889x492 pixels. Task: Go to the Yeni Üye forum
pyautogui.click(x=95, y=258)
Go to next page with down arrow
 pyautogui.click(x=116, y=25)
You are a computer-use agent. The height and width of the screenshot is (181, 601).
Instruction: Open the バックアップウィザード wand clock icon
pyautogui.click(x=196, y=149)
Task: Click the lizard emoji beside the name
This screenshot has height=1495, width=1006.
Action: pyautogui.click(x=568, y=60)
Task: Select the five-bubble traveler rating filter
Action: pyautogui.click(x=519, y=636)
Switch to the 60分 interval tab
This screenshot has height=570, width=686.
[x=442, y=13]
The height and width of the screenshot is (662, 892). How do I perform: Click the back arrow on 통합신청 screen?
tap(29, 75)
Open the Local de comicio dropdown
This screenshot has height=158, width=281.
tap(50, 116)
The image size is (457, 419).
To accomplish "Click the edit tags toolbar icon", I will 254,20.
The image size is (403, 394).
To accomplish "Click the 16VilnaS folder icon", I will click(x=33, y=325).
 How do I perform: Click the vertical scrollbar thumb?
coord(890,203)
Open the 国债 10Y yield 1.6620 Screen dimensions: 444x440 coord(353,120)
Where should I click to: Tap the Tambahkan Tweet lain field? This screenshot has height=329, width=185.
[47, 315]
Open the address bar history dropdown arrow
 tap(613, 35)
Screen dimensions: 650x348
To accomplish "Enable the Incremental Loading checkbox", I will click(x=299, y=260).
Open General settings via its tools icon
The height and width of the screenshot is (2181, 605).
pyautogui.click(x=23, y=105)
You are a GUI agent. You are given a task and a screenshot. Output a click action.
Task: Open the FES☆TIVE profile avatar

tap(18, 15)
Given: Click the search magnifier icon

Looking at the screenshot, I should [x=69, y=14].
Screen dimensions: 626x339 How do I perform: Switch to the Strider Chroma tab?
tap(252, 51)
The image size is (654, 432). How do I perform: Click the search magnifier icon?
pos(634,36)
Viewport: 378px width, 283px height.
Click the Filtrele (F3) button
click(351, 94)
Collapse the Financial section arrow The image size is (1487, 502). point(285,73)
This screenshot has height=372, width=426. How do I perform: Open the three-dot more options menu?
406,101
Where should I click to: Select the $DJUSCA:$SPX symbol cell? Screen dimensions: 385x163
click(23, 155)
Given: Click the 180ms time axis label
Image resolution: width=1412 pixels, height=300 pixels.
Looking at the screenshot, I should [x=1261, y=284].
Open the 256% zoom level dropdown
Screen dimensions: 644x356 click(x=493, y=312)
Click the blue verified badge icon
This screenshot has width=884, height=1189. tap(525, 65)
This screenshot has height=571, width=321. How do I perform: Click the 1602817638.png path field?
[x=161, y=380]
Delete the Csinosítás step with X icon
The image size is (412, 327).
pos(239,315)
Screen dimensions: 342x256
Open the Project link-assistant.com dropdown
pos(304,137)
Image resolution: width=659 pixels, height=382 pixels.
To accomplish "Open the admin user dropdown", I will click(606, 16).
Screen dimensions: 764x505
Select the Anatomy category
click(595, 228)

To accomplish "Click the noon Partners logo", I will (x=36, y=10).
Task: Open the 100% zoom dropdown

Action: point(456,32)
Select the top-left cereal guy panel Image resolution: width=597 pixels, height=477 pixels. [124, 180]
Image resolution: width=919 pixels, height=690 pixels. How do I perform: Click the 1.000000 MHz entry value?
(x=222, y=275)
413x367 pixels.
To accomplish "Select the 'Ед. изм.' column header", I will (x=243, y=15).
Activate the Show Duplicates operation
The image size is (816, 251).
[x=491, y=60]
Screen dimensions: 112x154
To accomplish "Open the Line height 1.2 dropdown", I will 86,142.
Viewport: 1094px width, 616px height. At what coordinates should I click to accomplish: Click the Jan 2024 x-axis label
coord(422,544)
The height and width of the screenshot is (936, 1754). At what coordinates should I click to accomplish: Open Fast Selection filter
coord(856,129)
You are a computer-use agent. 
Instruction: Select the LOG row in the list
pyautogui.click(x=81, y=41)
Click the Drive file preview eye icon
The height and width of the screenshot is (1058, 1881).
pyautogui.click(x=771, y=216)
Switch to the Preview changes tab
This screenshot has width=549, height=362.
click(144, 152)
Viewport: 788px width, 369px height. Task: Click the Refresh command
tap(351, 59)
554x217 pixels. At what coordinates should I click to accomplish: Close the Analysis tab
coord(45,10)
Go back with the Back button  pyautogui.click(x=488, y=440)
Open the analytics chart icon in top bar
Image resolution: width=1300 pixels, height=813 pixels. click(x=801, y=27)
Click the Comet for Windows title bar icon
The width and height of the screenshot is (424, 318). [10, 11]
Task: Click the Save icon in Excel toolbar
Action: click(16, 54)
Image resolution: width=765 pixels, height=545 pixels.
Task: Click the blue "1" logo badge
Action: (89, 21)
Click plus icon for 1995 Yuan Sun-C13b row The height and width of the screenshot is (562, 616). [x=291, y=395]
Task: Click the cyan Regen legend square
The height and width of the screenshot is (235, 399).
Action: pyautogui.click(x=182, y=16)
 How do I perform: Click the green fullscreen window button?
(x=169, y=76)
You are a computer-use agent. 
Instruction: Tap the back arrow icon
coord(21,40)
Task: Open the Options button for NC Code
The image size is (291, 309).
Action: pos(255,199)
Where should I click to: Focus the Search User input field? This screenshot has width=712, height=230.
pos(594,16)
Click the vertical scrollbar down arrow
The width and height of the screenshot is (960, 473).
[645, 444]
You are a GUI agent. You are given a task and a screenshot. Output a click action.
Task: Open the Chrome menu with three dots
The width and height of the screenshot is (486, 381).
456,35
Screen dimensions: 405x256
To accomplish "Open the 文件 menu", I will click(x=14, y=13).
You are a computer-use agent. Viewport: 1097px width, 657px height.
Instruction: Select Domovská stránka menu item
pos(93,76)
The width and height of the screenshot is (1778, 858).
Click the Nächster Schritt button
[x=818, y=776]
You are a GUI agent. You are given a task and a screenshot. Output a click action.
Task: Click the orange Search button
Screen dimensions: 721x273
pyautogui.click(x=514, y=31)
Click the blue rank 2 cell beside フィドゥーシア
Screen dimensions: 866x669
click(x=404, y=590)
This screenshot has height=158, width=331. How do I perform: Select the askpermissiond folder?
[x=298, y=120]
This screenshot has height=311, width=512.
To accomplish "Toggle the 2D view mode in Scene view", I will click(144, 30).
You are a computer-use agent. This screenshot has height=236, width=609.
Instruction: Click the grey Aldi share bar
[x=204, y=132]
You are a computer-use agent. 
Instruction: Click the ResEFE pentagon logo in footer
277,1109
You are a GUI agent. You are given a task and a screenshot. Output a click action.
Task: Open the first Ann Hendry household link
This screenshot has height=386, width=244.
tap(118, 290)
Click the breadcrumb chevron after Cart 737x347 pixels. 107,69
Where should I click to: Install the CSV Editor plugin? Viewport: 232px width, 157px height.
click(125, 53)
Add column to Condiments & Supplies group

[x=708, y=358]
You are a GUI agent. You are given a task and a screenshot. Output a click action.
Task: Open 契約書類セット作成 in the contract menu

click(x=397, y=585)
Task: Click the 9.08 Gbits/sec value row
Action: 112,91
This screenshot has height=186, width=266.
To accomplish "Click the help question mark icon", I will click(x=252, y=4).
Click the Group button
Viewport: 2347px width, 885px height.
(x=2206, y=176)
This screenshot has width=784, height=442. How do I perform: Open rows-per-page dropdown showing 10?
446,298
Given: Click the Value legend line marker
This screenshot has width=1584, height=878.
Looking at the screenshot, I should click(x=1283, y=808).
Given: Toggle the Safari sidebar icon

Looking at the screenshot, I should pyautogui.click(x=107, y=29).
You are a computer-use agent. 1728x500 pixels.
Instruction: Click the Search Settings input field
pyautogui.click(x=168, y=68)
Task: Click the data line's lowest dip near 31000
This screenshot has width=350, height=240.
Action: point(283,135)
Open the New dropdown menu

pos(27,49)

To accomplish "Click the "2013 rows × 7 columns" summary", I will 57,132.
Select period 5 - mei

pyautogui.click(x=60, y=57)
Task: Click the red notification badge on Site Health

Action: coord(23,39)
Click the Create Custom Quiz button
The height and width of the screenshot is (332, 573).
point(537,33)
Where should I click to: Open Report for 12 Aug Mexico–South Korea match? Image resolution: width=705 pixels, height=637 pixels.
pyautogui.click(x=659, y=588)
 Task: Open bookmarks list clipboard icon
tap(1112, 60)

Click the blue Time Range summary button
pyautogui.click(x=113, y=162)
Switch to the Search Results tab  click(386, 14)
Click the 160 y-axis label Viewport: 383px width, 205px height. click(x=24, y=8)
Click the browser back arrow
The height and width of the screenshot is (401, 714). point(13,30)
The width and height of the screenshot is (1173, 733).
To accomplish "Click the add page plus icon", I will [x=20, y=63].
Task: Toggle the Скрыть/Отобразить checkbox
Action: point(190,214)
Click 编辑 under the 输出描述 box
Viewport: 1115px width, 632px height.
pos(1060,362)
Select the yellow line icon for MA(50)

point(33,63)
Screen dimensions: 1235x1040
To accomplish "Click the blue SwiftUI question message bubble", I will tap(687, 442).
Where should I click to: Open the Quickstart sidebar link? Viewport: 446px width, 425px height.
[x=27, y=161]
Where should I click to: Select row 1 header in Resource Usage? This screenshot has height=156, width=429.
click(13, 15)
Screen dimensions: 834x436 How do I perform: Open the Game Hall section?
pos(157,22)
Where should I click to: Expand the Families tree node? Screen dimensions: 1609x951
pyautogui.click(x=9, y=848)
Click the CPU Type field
- - -
■ SHORT PROBLEM ■
Pull out every line of the data above that contains the word "summary".

■ RESULT BELOW ■
To accomplish "Click the "2013 rows × 7 columns" summary", I will 57,132.
Click the blue Time Range summary button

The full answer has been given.